论文标题
对抗性的多任务学习,用于散开音色和音调的声音综合
Adversarial Multi-Task Learning for Disentangling Timbre and Pitch in Singing Voice Synthesis
论文作者
论文摘要
最近,已经引入了基于深度学习的生成模型来产生歌声。一种方法是预测由显式语音参数组成的参数Vocoder功能。这种方法的优点是明确区分每个特征的含义。另一种方法是预测神经声码器的MEL光谱图。但是,参数声音编码器具有语音质量的局限性,由于音色和音高信息是纠缠的,因此很难建模MEL光谱图。在这项研究中,我们提出了一个具有多任务学习使用两种方法的歌声综合模型 - 用于参数辅助声码器的声学特征和用于神经声码器的MEL光谱图。通过将参数Vocoder功能用作辅助特征,提出的模型可以有效地解开和控制MEL光谱图的音色和螺距成分。此外,还采用生成的对抗网络框架来提高多弹奏模型中的歌声质量。实验结果表明,我们所提出的模型比单任务模型可以产生更多的自然歌声,同时比传统的基于基于参数的Vocoder模型更好。

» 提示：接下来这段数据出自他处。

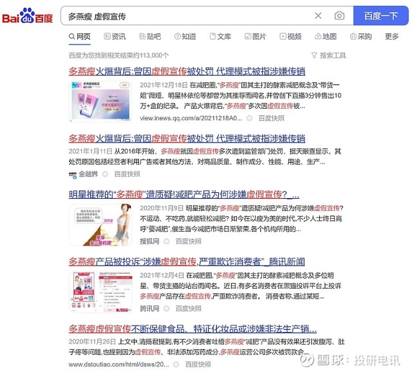Click the 百度一下 search button

380,15
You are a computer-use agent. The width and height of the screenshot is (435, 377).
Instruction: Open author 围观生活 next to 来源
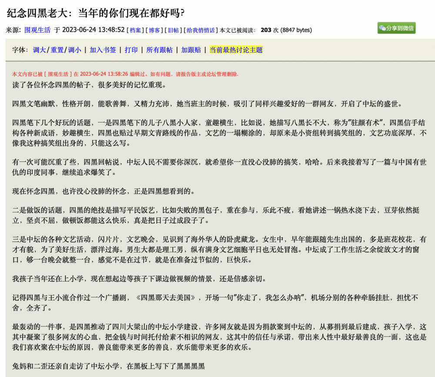pyautogui.click(x=37, y=30)
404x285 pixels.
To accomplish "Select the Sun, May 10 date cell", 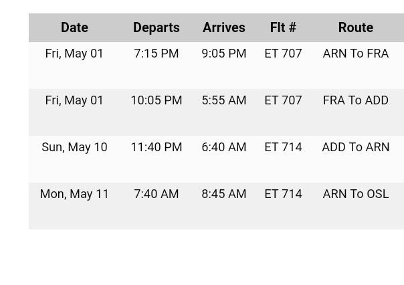I will click(x=74, y=147).
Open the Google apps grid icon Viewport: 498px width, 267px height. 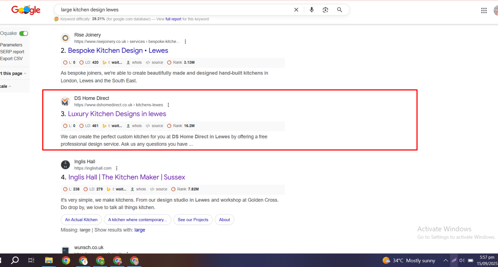click(484, 11)
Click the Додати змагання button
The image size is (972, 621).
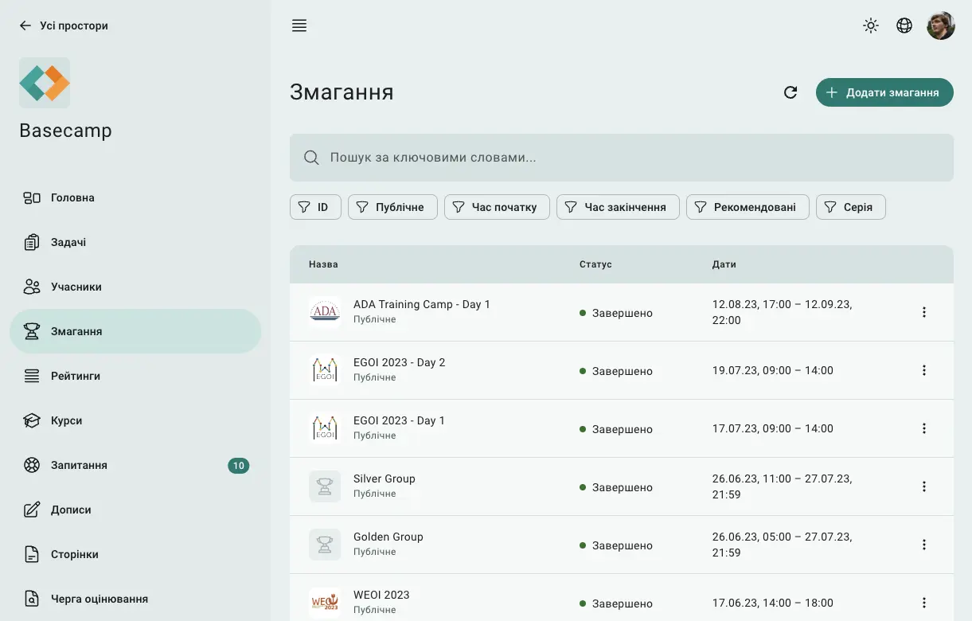tap(884, 92)
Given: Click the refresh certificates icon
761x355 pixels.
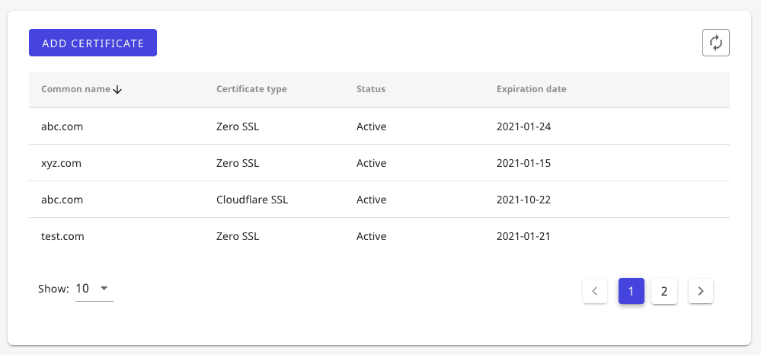Looking at the screenshot, I should pyautogui.click(x=716, y=43).

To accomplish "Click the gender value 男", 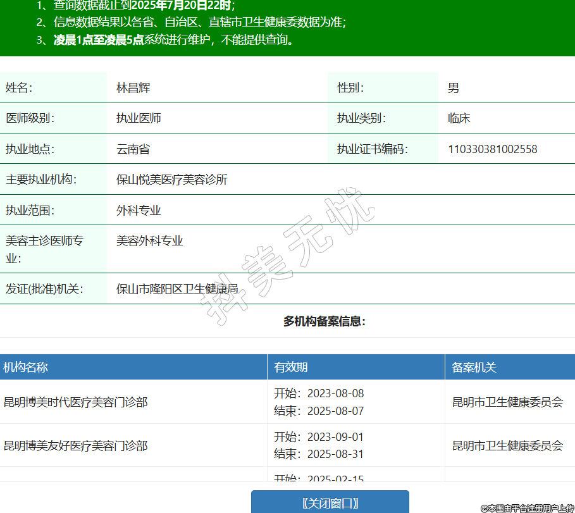I will point(453,88).
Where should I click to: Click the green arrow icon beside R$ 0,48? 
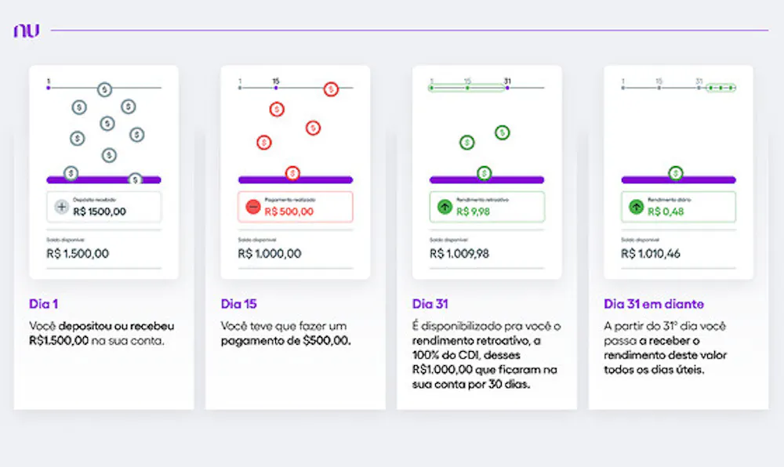tap(636, 207)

Recently, deep learning-based generative models have been introduced to generate singing voices. One approach is to predict the parametric vocoder features consisting of explicit speech parameters. This approach has the advantage that the meaning of each feature is explicitly distinguished. Another approach is to predict mel-spectrograms for a neural vocoder. However, parametric vocoders have limitations of voice quality and the mel-spectrogram features are difficult to model because the timbre and pitch information are entangled. In this study, we propose a singing voice synthesis model with multi-task learning to use both approaches -- acoustic features for a parametric vocoder and mel-spectrograms for a neural vocoder. By using the parametric vocoder features as auxiliary features, the proposed model can efficiently disentangle and control the timbre and pitch components of the mel-spectrogram. Moreover, a generative adversarial network framework is applied to improve the quality of singing voices in a multi-singer model. Experimental results demonstrate that our proposed model can generate more natural singing voices than the single-task models, while performing better than the conventional parametric vocoder-based model.